Fractals as art

One of the things I’ve been devoting my time to over the last few decades is the pursuit of a medium that can express what is seen behind the eyelids.

I know that sounds like BS but what I mean are the geometric forms and colors a person, or to take it out of passive voice and really own it here, me, sees when slight pressure is applied to the eyes.

These shapes, forms and colors move with the firing of neurons and the outgassing of substances by our rods and cones in our eyeballs.

I have tried painting them and nothing really quite gets to the core of their beauty, geometry, and movement. Most importantly, they are the result of emitted light – not reflected light. They are interior, yet seem to come from somewhere else.

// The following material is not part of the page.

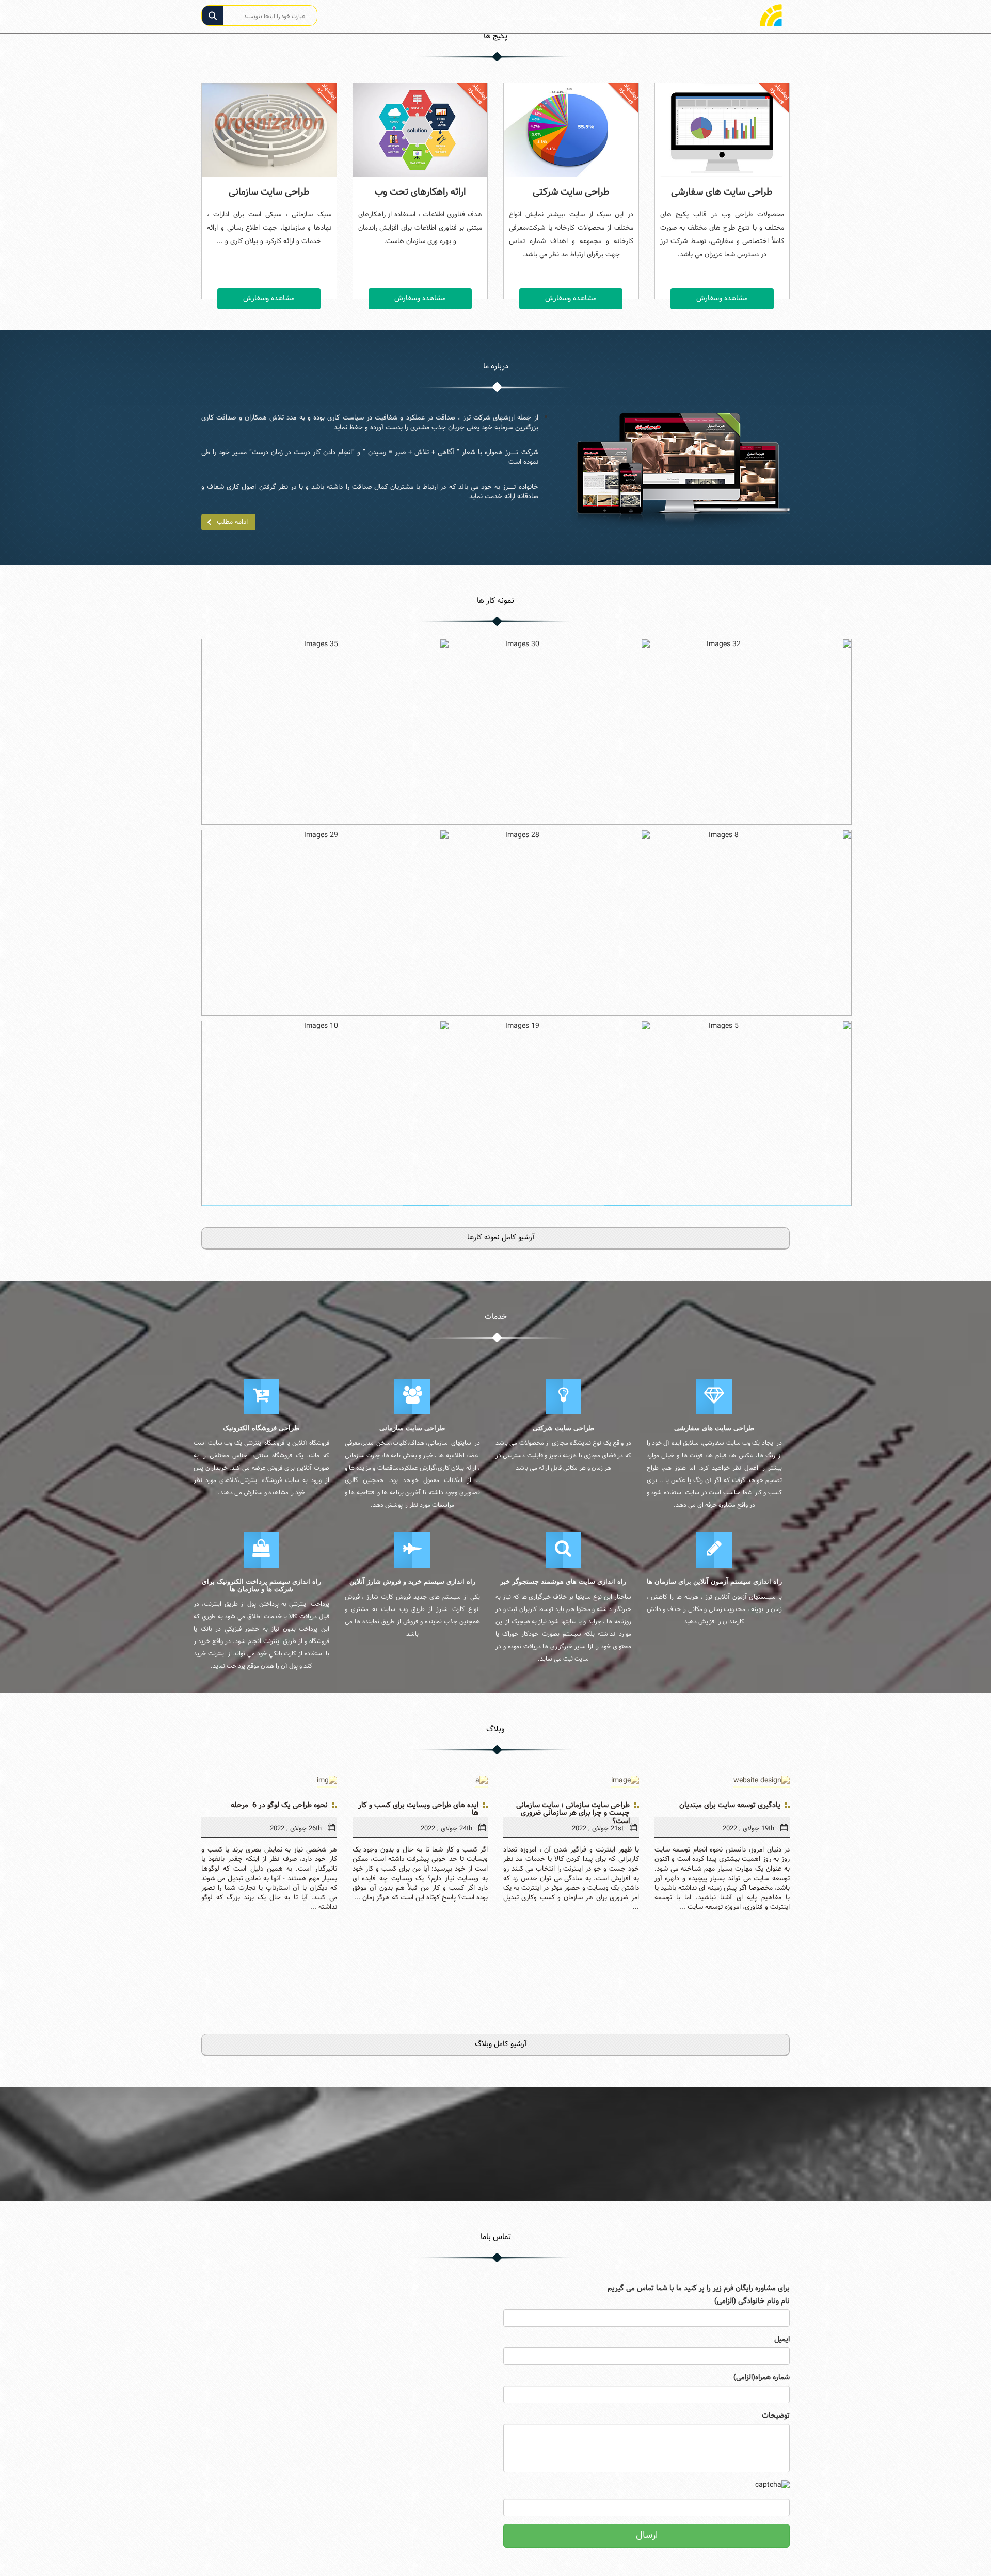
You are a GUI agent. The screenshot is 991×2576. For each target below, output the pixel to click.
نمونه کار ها (627, 18)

Mandalas and other forms created on a computer or an iPad are almost there. The only problem is it’s impossible to jump into them the same way they seems when they take up your entire field of vision.

I have been interested in this kind of light art for as long as I can remember, but it wasn’t until the 1980s that I pursued it as an art form. I was making collages with highly saturated colored papers, but it still wasn’t what I was looking for,

Eventually, I ended up working tech because of computer graphics, etc. Long story short, here I am full circle. After all these years I can download a complex program to make gorgeous fractals, animations and more.

Is it unreasonable to think that maybe there is a bit of cross-pollination between the two approaches to art. There is art make by hand. All of our marks are present. Our personality is conveyed through the hand.

Then there is art that is untouched by human hands. I am tempted to try to paint one of my fractal compositions, or at least use it as a compositional/color prompt for an oil painting.